Extensions for RAG Evaluation from lm-evaluation-harness

graph TB
    subgraph LRAGE ["LRAGE Extensions"]
        API[lrage/api]
        RT[Retriever Abstract Class]
        RR[Reranker Abstract Class]
        TR[Task with RAG]
        LJ[LLM-as-Judge]
        
        subgraph Implementations
            PR[Pyserini Retriever]
            RER[Rerankers Reranker]
        end
        
        API --> RT
        API --> RR
        API --> TR
        
        RT --> PR
        RR --> RER
        
        TR --> |build_all_requests| FLOW[Document Flow]
        FLOW --> | Retrieval| RT
        FLOW --> | Reranking| RR
        FLOW --> | LLM Response| LLM
        
        TR --> |process_results| LJ
    end
    
    subgraph lm-evaluation-harness
        LM[LM Abstract Class]
        IMPL[HF/vLLM Implementations]
        
        LM --> IMPL
        IMPL --> LLM[LLM Interface]
    end
    
    style LRAGE fill:#e6f3ff,stroke:#4a90e2
    style lm-evaluation-harness fill:#f5f5f5,stroke:#666
    style Implementations fill:#f0f9ff,stroke:#4a90e2

Addition of Retriever and Reranker abstract classes: LRAGE introduces retriever and reranker abstract classes in the lrage/api/. These additions allow the process of building requests in the api.task.Task class’s build_all_requests() method to go through both retrieval and reranking steps, enhancing the evaluation process for RAG.
Extensible Retriever and Reranker implementations: While maintaining the same structure as lm-evaluation-harness, LRAGE allows for the flexible integration of different retriever and reranker implementations. Just as lm-evaluation-harness provides an abstract LM class with implementations for libraries like HuggingFace (hf) and vLLM, LRAGE provides pyserini_retriever (powered by Pyserini) in lrage/retrievers/ and rerankers_reranker (powered by rerankers) in lrage/rerankers/. This structure allows users to easily implement and integrate other retrievers or rerankers, such as those from LlamaIndex, by simply extending the abstract classes.
Integration of LLM-as-a-judge: LRAGE modifies ConfigurableTask.process_results to support 'LLM-Eval' metrics, enabling a more nuanced evaluation of RAG outputs by utilizing language models as judges.

Prerequisites

JDK 21 is required to use the Pyserini retriever

conda config --add channels conda-forge
conda install openjdk=21

Installation

Clone the repository:

git clone https://github.com/hoorangyee/LRAGE.git
cd LRAGE

Install:
```
pip install -e .
```

Quick Start

To evaluate a model on a sample dataset using the RAG setting, follow these steps:

Prepare your dataset in the supported format.

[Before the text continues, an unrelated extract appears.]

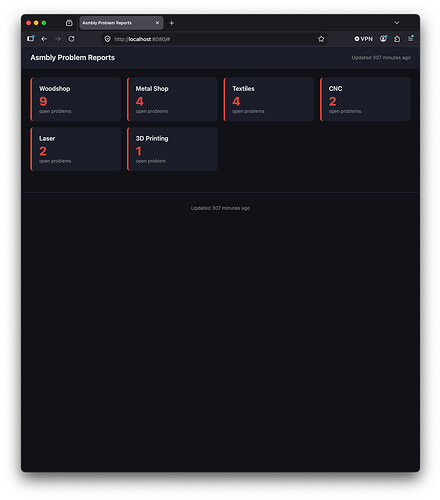The width and height of the screenshot is (440, 500).
Task: Open the Woodshop problems card
Action: pos(76,99)
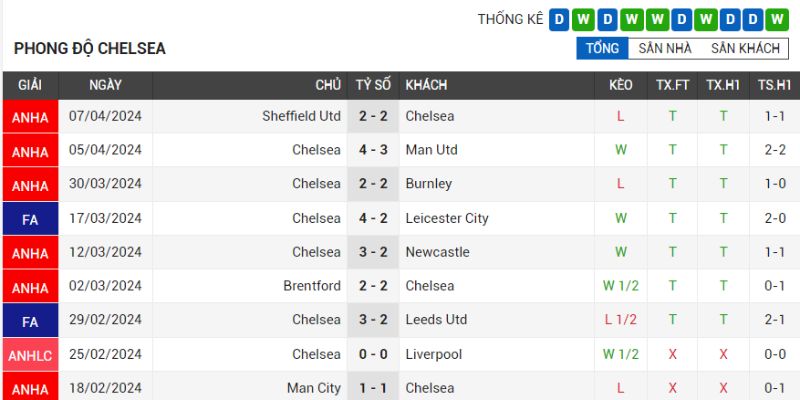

Choose one of the following methods to run:

A. Run the evaluation script in CLI:

lrage \
--model hf \
--model_args pretrained=meta-llama/Llama-3.2-1B \
--tasks abercrombie_tiny \
--batch_size 8 \
--device cuda \
--retrieve_docs \
--top_k 3 \
--retriever pyserini \
--retriever_args retriever_type=bm25,bm25_index_path=msmarco-v1-passage \
--rerank \
--reranker rerankers \
--reranker_args reranker_type=colbert

B. Run the GUI:

cd LRAGE
./run_gui.sh

Basic Usage

The basic usage follows the lm-evaluation-harness documentation.

Below is a detailed guide for using the LRAGE CLI.

CLI Arguments

Required Arguments

--model, -m: Name of the model to use (e.g., hf for HuggingFace models)
--tasks, -t: Names of tasks to evaluate (comma-separated)
- To see available tasks: lrage --tasks list

Model Configuration

--model_args, -a: Arguments for model configuration
- Format: key1=value1,key2=value2
- Example: pretrained=meta-llama/Llama-3.1-8B,dtype=float32
--device: Device to use (e.g., cuda, cuda:0, cpu)
--batch_size, -b: Batch size (auto, auto:N, or integer)
--system_instruction: System instruction for the prompt
--apply_chat_template: Enable chat template (flag)

RAG Settings

--retrieve_docs: Enable document retrieval
--top_k: Number of documents to retrieve per query (default: 3)
--retriever: Type of retriever (e.g., pyserini)
--rerank: Enable reranking
--reranker: Type of reranker (e.g., rerankers)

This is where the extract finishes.